Diagram of ear anatomy

Conductive Hearing Loss

Conductive hearing loss is caused by any condition or disease that blocks or impedes the movement of sound through the outer or middle ear. The result is that sound intensity (loudness) reaching the cochlea is reduced. Causes can include:

  • Infections with swelling that shuts the ear canal
  • Blockage by wax
  • Foreign bodies in the ear
  • An injury
  • Birth defects
  • A growth in the ear canal

Generally, we can treat the cause of a patient’s conductive hearing loss, giving them complete or partial improvement in hearing.

Sensorineural Hearing Loss

Sensorineural hearing loss results from inner ear or auditory nerve dysfunction. Often, the cause cannot be determined.
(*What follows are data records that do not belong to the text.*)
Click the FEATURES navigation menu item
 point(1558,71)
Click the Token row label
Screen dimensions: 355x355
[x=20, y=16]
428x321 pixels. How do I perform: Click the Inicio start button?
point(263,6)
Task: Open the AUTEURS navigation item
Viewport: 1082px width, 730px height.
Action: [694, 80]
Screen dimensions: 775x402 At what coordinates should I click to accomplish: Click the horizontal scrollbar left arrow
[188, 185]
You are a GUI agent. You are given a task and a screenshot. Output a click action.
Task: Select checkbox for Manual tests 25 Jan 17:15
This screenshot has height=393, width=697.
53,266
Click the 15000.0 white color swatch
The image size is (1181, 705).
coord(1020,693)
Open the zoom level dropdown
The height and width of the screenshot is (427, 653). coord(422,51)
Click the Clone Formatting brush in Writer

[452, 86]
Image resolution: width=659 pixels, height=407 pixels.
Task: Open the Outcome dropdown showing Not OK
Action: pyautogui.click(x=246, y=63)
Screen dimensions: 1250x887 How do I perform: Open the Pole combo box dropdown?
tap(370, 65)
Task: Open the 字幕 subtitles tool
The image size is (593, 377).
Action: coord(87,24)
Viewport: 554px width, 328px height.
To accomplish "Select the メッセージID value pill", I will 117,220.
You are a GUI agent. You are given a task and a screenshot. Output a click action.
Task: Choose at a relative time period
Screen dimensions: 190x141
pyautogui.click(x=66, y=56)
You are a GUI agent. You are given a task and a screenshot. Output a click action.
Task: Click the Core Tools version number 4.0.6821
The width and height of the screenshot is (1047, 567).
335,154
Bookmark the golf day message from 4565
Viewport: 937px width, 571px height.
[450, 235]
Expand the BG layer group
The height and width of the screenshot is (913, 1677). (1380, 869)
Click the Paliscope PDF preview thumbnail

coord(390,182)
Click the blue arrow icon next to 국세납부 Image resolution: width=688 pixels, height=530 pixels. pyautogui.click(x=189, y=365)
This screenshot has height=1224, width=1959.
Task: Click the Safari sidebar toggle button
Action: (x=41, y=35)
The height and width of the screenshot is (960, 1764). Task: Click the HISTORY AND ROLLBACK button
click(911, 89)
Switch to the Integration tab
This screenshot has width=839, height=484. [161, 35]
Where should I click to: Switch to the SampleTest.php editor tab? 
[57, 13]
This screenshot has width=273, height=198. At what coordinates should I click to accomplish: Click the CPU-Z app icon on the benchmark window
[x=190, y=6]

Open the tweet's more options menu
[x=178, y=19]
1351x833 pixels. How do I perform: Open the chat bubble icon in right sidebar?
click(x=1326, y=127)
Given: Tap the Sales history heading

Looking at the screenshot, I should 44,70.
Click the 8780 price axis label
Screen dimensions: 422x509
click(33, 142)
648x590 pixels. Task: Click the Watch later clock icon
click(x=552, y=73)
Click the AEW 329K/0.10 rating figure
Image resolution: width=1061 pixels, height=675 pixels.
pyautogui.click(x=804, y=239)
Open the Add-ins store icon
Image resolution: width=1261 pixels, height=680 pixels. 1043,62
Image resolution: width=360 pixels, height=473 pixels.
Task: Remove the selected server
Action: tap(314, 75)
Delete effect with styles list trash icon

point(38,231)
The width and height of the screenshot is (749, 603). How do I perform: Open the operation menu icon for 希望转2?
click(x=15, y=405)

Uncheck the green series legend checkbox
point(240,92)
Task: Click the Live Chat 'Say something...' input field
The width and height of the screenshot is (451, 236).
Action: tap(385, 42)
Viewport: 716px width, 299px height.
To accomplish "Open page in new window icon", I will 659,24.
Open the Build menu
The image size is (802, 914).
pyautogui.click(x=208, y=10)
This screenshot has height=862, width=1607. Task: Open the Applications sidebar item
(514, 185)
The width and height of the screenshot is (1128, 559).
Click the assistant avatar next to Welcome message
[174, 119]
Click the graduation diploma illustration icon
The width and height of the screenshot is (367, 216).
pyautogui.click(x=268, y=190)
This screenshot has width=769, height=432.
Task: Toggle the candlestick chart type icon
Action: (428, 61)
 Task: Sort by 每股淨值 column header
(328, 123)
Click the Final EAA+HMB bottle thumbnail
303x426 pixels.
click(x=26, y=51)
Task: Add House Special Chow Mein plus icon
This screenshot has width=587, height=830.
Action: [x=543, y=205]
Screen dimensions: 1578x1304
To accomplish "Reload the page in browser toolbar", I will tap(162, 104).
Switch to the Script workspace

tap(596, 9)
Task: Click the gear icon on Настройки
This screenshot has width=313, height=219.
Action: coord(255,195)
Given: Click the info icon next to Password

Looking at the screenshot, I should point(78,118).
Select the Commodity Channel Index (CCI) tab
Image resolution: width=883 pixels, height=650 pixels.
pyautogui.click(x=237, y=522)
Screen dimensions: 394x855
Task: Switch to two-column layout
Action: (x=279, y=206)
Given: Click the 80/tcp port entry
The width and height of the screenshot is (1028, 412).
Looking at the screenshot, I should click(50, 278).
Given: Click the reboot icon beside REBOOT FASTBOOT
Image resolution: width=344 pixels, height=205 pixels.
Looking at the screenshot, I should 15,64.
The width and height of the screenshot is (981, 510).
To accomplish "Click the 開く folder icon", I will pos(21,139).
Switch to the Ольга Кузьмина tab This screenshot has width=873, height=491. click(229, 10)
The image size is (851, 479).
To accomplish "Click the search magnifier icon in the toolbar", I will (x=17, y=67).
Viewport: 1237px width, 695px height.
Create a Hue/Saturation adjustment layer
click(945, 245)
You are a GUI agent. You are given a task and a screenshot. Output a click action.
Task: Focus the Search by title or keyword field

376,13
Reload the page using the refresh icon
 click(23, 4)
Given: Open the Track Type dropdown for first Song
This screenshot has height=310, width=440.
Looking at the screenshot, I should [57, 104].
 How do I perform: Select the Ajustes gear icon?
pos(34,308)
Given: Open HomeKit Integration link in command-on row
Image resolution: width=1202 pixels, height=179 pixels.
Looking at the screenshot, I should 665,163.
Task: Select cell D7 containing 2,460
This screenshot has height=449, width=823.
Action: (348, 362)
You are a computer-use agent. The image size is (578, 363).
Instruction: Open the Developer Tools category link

It is typically irreversible and permanent. It also reduces the intensity of sound, but may also result in a lack of clarity even when sounds, particularly speech, are loud enough. We can treat patients with sensorineural hearing loss with amplification through hearing aids.

Mixed Hearing Loss

A mixed hearing loss is a combination of conductive and a sensorineural hearing loss in the same ear. Hearing aids can be beneficial for patients with mixed hearing loss.